> [Exercise directions]: Make an exact transcript of the lines in the data below, starting with the one containing "The height and" and going on through the one containing "Switch to the", with both included and the pictures left out.

> [Data shown]:
============================================================

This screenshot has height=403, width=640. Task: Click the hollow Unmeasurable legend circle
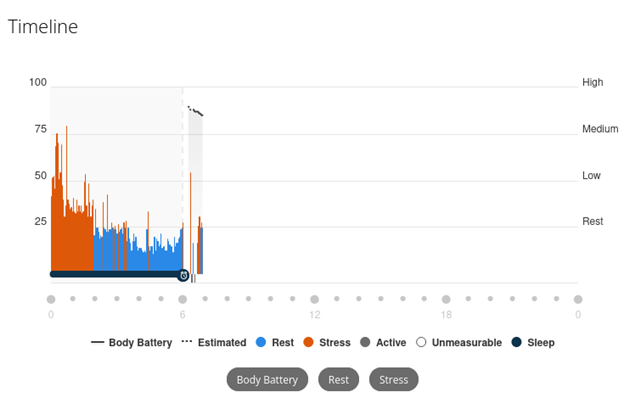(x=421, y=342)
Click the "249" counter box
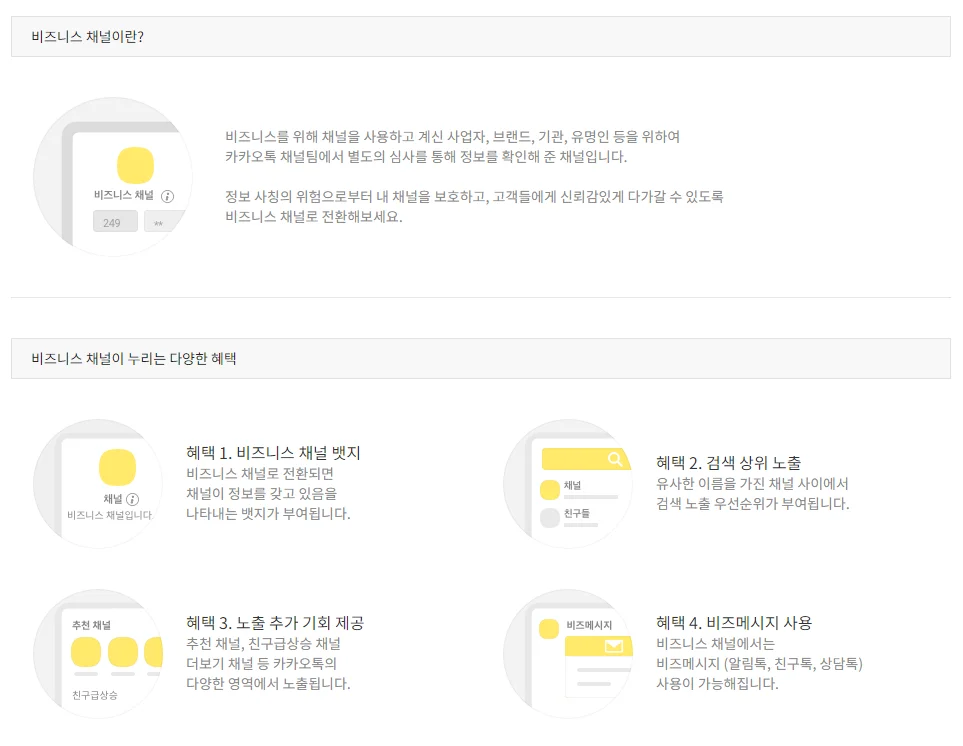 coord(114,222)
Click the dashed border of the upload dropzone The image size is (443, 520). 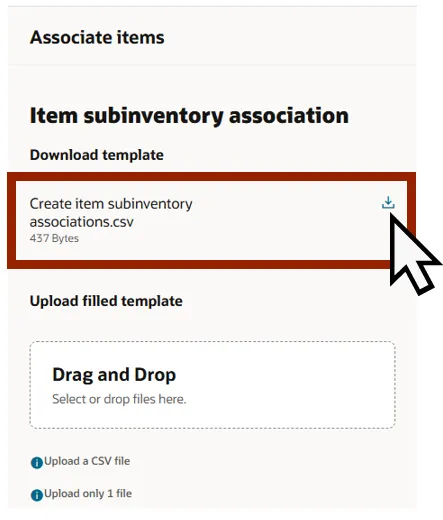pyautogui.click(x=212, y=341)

============================================================

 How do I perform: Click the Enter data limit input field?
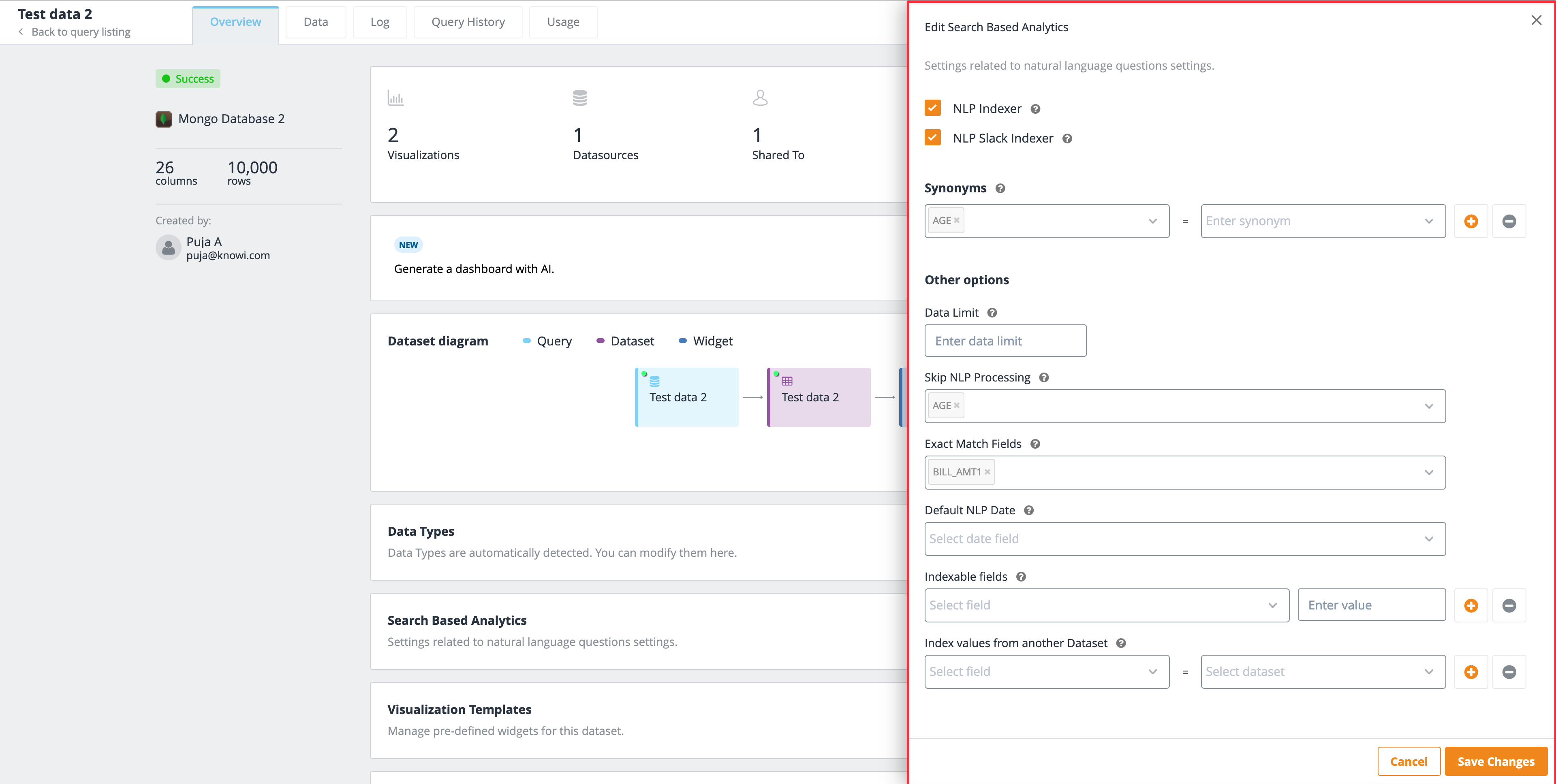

============================================================

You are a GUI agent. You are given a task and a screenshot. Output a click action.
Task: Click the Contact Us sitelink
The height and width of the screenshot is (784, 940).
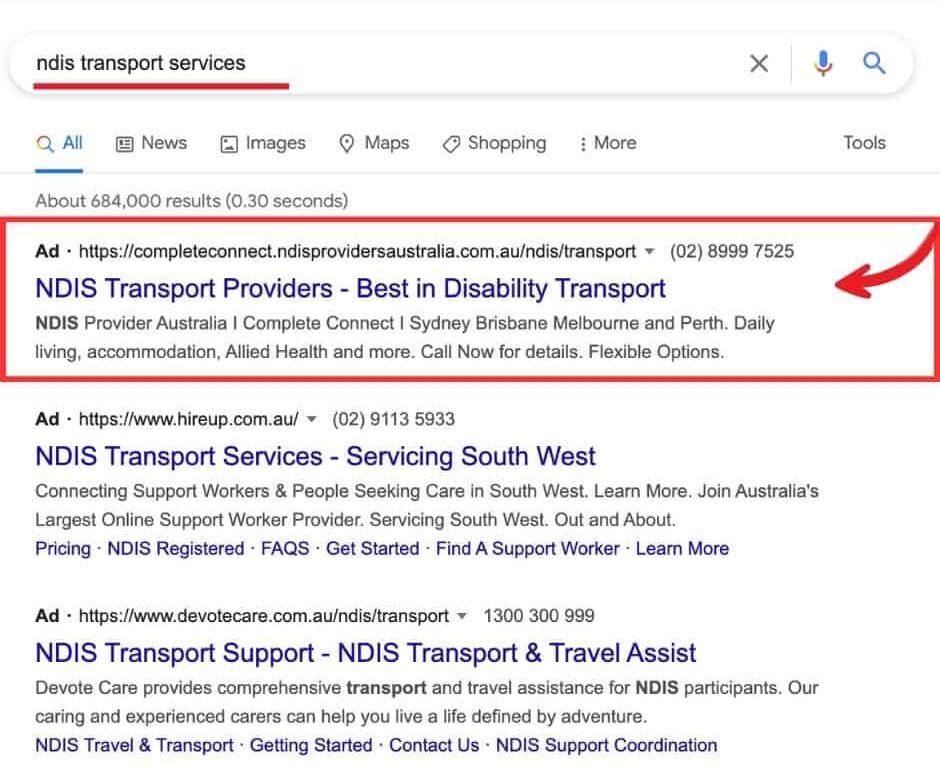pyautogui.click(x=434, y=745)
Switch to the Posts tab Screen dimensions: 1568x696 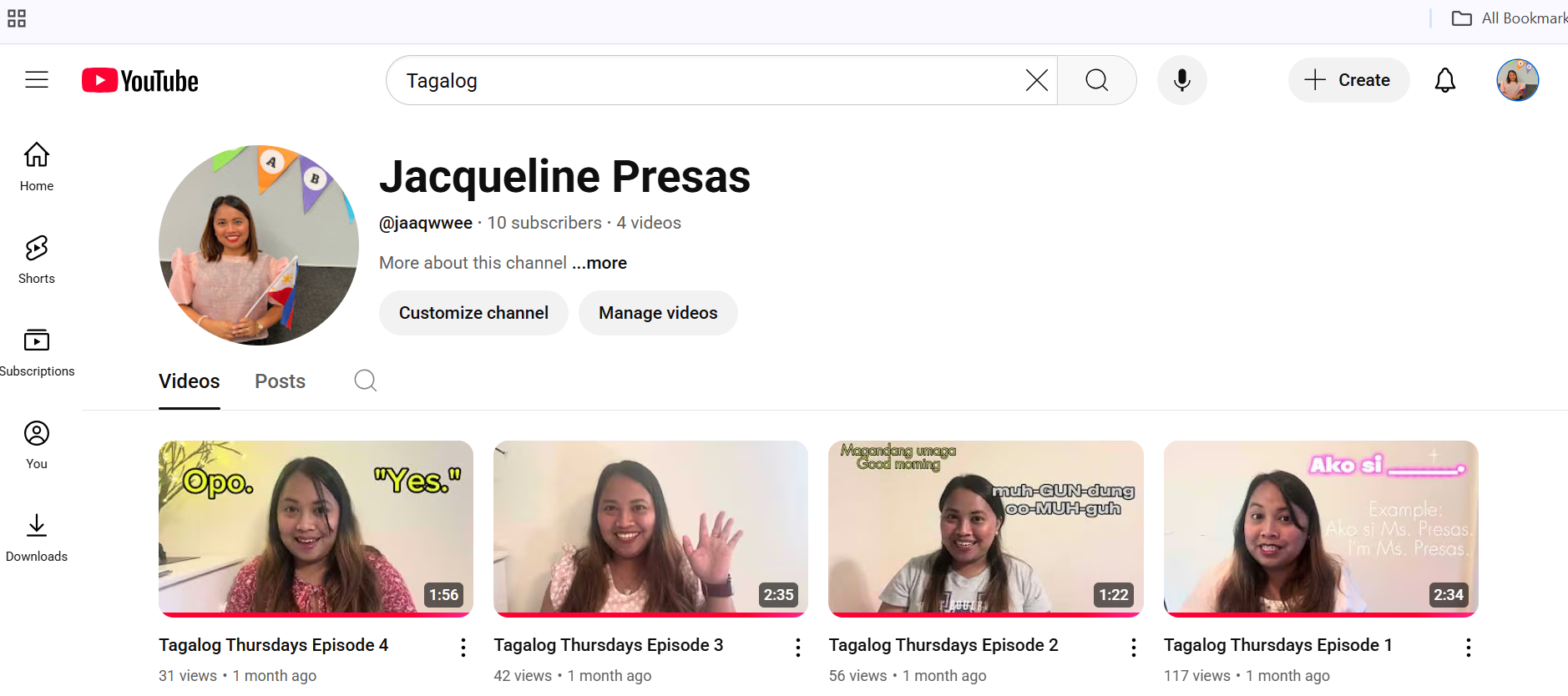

============================================================

> [Result of the task]:
The height and width of the screenshot is (784, 940).
pyautogui.click(x=434, y=745)
Switch to the Posts tab Screen dimensions: 1568x696 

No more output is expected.